Vancouver – The northern tip of Aurora Energys (AXU-T) large uranium project in coastal Labrador is showing it has as much potential as the rest of the project: the first two drill holes into the Gear zone returned significant U3O8 intercepts that extended the depth of the historical deposit.

Drill hole 5 returned 23 metres grading 0.09% U3O8 from 346 metres depth, including a 10-metre segment grading 0.17% U3O8. That intercept increased the known depth of the deposit by 100 metres. Hole 7, drilled at a shallower angle from the same set up, intersected 7 metres of 0.16% U3O8 from 323 metres downhole.

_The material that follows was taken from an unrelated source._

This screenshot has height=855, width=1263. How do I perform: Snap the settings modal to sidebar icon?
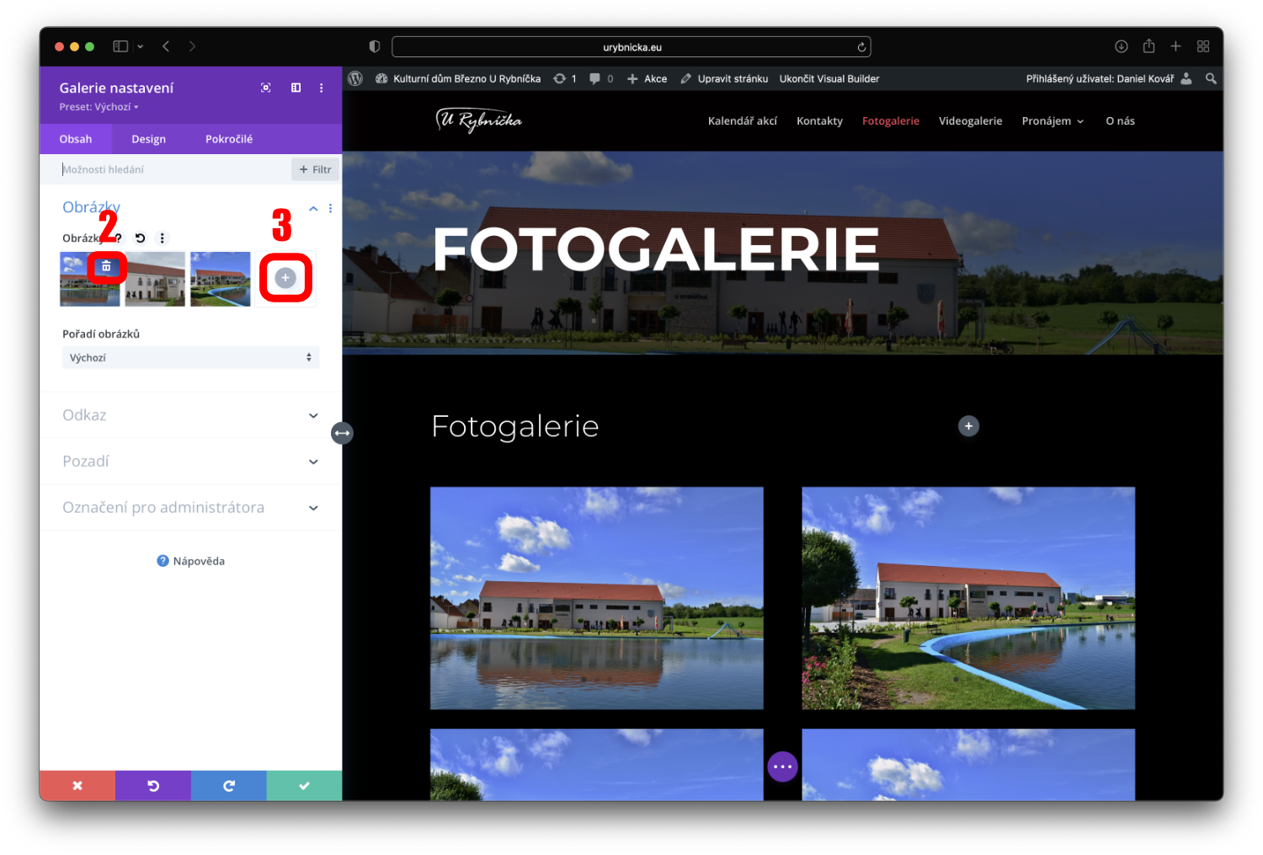click(x=296, y=88)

Mineralization at Gear is exposed at surface and has been drilled over a strike length of roughly 200 metres. The mineralized body is thought to be moderately to steeply dipping south, thus stated widths are approximately 80% of true widths.

Gear is the northernmost part of a 15-km long belt of U3O8 targets called the Inda Lake trend. Other zones along the belt also host historical resources, and Aurora has two drills turning on the trend to confirm historical results.

The Inda Lake trend comprises one arm of Auroras 800-sq.-km Central Mineral Belt project. The Michelin U3O8 deposit in the south of the project is advancing through pre-feasibility studies.

Aurora moved up 56 or 3.8% on the news to close at $15.25. The company has a 52-week trading range of $8.14 to $20.09 and has 66.1 million shares issued.